An Astra for a new generation
HOLDEN’S PARENT COMPANY HAS ITS EYES SET ON THE DRIVING NEEDS OF MILLENNIALS
Holden’s European parent company, Opel, revealed the new Astra at the Frankfurt motor show this week. The hatchback is an important vehicle in the motoring giant’s future.
General Motors chief Mary Barra unveiled the car at a dinner.
Next day, the Astra and a sports wagon were displayed at the world’s largest vehicle expo, with more than 1000 exhibitors.
New Zealand will get the Astra last next year, one of Holden’s 24 new models to be introduced over the next five years.
The tagline for Astra’s launch in Europe is “upset the luxury class” and the car has a huge array of technology including massaging front seats, wifi and semi-autonomous driving.
Holden Astra arrives in New Zealand next year.
In New Zealand, the car will come in two engine variants — a 1.4-litre ecotec direct injection turbo with 114kW of power and 240Nm of torque or a 1.6-litre ecotec (146kW/300Nm).
Holden NZ’s managing director, Kristian Aquilina, was excited about the hatch.
“The Astra is a stunning vehicle, and will play an important role in Holden’s New Zealand line-up,” he told Driven. “Not only does it represent an attractive option for our small-car customers, it is the lead act in Holden’s exciting future.
“Kiwis will love this car, and our local tuning efforts mean Astra will be right at home on Kiwi roads.”
The car goes on sale in Europe on October 11 and 4000 have already been ordered.
It’s an important vehicle for the Opel division of GM — sales in Europe are slow, due to sales levelling off in China and the collapse of the ruble, which shunted the Russian economy into recession. Analysts expect sales of new cars and light commercials to fall 36 per cent this year.
Opel’s president, Karl Thomas Neumann, said he expected his company to “break even” next year and was hoping the Astra would attract younger buyers. Neumann and Barra said the car’s smartphone connectivity and wifi would increase attention from the Millennial generation.

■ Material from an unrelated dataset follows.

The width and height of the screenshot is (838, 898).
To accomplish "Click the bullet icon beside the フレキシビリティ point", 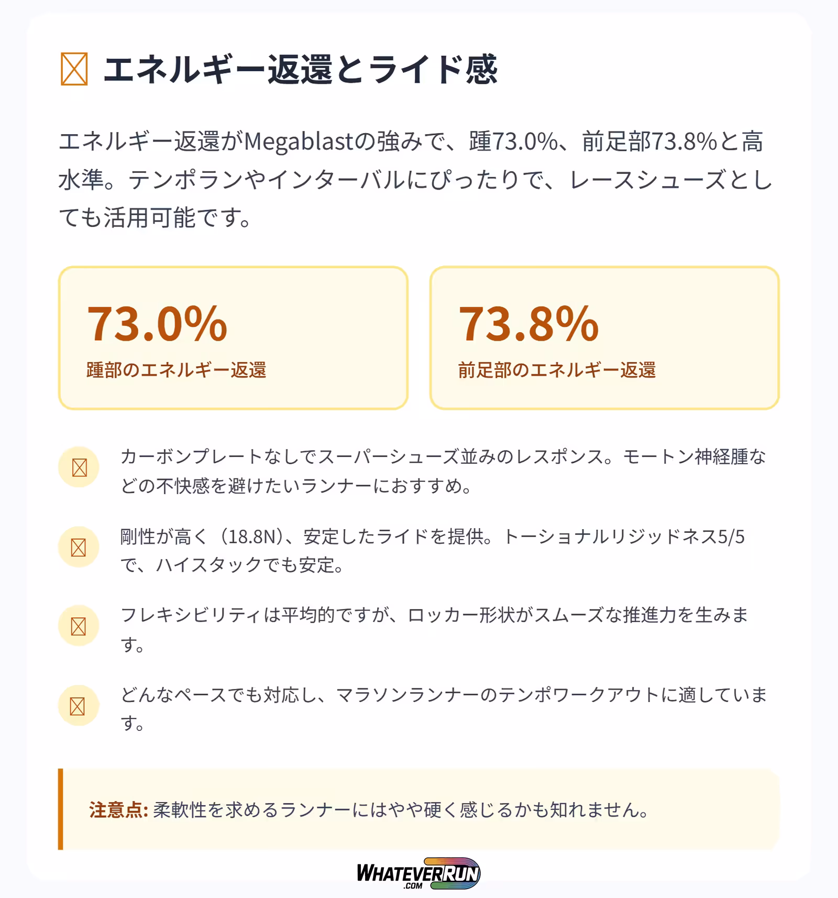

“We’ve done a lot of research to understand what Millennials are looking for in vehicles, aspects they care about, and connectivity is one. Another thing we’re looking at is affordability,” Barra told Driven.
“It starts at looking at that customer and we’ve invested heavily in that.”
Neumann said an Opel product attracting younger buyers was the Adam mini hatchback, smaller than the Spark but not available in New Zealand. The average age of the Adam owner was 37, and the vehicle was also popular among females.
He said attracting younger buyers had to do with the right product.
“That’s why wifi is good but also the brand — we tell young stories with the brand, that’s what we’re trying to do.
“We’re laughing about ourselves, we’re not taking ourselves too seriously — we do things that are not expected.
“We just want to be bold and put a smile on people’s face and not to take themselves too serious and be younger in our entire appearance.”